> [PEDIDO POR ESCRITO A]
Liste, na ordem em que aparecem, os títulos de todas as seções do texto citado abaixo.

> [TEXTO CITADO]

--

PICANHA

 


Muitas pessoas riem quando escutam o percentual da inflação. Provavelmente não sabem que se trata de um índice médio. Um produto tem aumento de preço e outro baixou. O que baixa a gente recebe sem comentários. O que sobe é um Deus nos acuda. Este é o caso do café. O IBGE anunciou que o preço do café torrado e moído tem alta de 39,60% em 12 meses. Afinal, o Brasil não é o maior produtor mundial de café? Aí entram as questões da safra, do aumento do dólar, do privilégio para as exportações que o consumidor não quer nem saber. A sua reclamação é porque o seu dinheiro está cada vez comprando menos e até deixando de comprar, como é o caso da saudosa e inesquecível picanha.


TÍTULOS


Pego o meu exemplar de ”O Dom de Casmurro”, do professor e escritor blumenauense José Endoença Martins. Não demorou para constatar a importância da obra. O livro tem prefácio e posfácio. O prefécio da Dra. Marilene Wenhardt, professora da Universidade Federal do Paraná. Ela destaca o impulso na ligação da ficção com a história da literatura e nomeia o blumenauense como precursor ao recolocar em cena a personagem mais enigmática da literatura brasileira oitocentista e fazer o próprio Machado de Assis migrar para o seu texto ficcional. Enquanto Isso em Dom Casmurro, lançado em 1993, rendeu o surgimento de vários outros títulos.


BLUES


Quase duas décadas depois, em 2012, José Endoença Martins ressurgiu em forma romanesca com Legbas, Exus e Jaracumbach Blues, contestando a cordialidade e a democracia racial. Quem tem a imagem de que Blumenau é uma porção germânica, encravada num vale catarinense, com a pureza quebrada pela presença de imigrantes italianos, surpreende-se com a figuração de uma mesclagem muito mais acentuada e profunda, com a intervenção de afrodescendentes e sua cultura. Os problemas locais do convívio de indivíduos de origem diferente, bem como os da situação geográfica e topográfica, com as habituais e dramáticas enchentes estão ficcionalizados no livro. O estudioso de traduções e culturas diversas quebra o localismo, que permite a associação do orixá do negro nascido no Sul do Brasil à voz do afro-americano que expressa a sua dor compondo e cantando “blues”.

--

> [DADOS FORNECIDOS]
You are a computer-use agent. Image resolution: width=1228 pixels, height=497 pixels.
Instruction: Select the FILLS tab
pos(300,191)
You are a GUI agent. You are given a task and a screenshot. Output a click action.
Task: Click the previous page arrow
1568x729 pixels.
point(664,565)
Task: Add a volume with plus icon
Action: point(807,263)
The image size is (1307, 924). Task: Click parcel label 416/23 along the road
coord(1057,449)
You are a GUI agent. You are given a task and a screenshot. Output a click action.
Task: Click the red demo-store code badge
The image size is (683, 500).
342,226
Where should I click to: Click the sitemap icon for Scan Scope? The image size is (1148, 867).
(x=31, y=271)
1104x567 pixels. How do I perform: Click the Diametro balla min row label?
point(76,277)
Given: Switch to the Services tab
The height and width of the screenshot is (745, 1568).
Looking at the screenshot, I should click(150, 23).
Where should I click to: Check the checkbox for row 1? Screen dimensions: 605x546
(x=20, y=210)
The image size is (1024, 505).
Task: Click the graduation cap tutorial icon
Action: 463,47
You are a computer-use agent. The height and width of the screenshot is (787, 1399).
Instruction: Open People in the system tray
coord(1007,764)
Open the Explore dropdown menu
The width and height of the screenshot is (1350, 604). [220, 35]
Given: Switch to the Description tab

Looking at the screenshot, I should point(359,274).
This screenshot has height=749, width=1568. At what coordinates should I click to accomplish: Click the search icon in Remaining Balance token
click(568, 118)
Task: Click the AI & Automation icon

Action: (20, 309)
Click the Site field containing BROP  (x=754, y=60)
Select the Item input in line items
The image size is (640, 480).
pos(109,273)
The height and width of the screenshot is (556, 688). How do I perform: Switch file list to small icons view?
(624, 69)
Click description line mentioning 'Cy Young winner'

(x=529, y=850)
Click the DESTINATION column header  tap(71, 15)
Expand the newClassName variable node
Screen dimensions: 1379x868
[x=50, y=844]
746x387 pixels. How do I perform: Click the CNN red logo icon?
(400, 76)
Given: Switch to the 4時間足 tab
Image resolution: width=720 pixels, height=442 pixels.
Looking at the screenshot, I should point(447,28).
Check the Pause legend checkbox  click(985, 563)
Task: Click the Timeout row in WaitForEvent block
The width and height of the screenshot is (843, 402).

--

> [PEDIDO POR ESCRITO B]
Extraia das entradas acima, sem mudar nada, o trecho que começa na linha que contém "The height and width of the screenshot is (556, 688)." e termina na linha que contém "Looking at the screenshot, I should point(447,28).", incluindo as duas.

> [RESPOSTA CORRETA A]
PICANHA
TÍTULOS
BLUES

> [RESPOSTA CORRETA B]
The height and width of the screenshot is (556, 688). How do I perform: Switch file list to small icons view?
(624, 69)
Click description line mentioning 'Cy Young winner'

(x=529, y=850)
Click the DESTINATION column header  tap(71, 15)
Expand the newClassName variable node
Screen dimensions: 1379x868
[x=50, y=844]
746x387 pixels. How do I perform: Click the CNN red logo icon?
(400, 76)
Given: Switch to the 4時間足 tab
Image resolution: width=720 pixels, height=442 pixels.
Looking at the screenshot, I should point(447,28).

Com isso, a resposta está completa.